The BAK is chaired by the Director or, in his absence by the Deputy Director. These are after a hearing by the President of Constitutional Court, the Supreme Administrative Court and Supreme Court for a term of five years appointed by the Interior Minister, reappointments are possible. Every chargeable avocation is the Directorate prohibited, with the exception of publications and activities in the field of teaching. The first director of BAK, Andreas Wieselthaler, was appointed on 8 February 2010.

==Corruption offenses==
The BAK is gem. § 4 para 1 BAK-G nationwide responsible for the following offenses:

- Abuse of office (§ 302) Penal Code
- Bribery (§ 304 Penal Code)
- Bribes (§ 305 PC)
- Bribes to influence (§ 306 PC)
- Bribery (§ 307 PC)
- Benefit allowance (§ 307a StGB)
- Advantage allowance for influencing (§ 307b of the Criminal Code),
- Prohibited intervention (§ 308 PC)
- Violation of official secrecy (§ 310 Penal Code)

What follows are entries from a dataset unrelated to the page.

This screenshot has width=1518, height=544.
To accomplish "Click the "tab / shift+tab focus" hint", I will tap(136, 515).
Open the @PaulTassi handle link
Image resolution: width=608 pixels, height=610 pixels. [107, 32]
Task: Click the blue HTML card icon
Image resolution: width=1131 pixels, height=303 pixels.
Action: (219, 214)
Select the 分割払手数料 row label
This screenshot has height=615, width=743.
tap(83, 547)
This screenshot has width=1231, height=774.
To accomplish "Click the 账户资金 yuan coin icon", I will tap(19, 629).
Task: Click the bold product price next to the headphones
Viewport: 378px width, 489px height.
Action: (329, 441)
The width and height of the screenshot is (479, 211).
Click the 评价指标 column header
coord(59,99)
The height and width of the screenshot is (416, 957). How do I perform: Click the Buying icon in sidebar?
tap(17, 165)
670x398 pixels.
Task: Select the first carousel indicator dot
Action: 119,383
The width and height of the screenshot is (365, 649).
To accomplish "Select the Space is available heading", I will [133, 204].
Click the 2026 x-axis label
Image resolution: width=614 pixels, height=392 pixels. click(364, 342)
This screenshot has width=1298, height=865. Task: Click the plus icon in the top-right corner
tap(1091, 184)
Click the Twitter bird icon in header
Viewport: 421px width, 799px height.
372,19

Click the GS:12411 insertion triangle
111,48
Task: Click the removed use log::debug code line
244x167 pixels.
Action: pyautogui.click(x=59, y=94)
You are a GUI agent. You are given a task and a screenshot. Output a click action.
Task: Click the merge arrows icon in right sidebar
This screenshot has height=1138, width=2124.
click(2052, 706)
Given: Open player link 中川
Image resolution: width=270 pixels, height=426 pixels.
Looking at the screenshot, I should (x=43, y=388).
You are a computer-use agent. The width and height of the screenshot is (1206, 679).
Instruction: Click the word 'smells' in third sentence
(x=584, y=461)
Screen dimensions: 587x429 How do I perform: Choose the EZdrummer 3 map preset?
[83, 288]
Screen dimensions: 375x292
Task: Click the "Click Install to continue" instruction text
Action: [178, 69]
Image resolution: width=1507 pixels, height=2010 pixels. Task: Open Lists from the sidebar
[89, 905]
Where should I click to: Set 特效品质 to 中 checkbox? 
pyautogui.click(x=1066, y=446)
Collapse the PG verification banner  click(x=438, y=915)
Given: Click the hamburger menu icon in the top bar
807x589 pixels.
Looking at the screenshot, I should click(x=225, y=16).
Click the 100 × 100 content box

- Violations §18 Information Procedure Act (BGBl. Nr. 102/2014),
- Infidelity by taking advantage of an official position or with the participation of a public official (§§ 153 para. 2 second case, 313 or in conjunction with § 74 para 1 no. 4 of the Criminal Code)
- Acceptance of gifts by rulers (§ 153a StGB)
- Competitive agreements in procurement procedures (§ 168b of the Criminal Code) and serious fraud (§ 147 StGB) and commercial air fraud (§ 148 StGB) on the basis of such consultation
- Acceptance of gifts and bribing servants or agents (§ 309 Penal Code)
- Certain cases of money laundering (§ 165 StGB)
- Offenses under the Criminal Code as well as according to the criminal Nebengesetzen if they comply with one of the aforementioned offenses in context and where these are to follow on the written request of a court or prosecutor's office by the Federal Office,
- Offenses under the Criminal Code as well as according to the criminal Nebengesetzen by officials of the MoI, where these are to follow on the written request of a court or prosecutor's office by the Federal Office.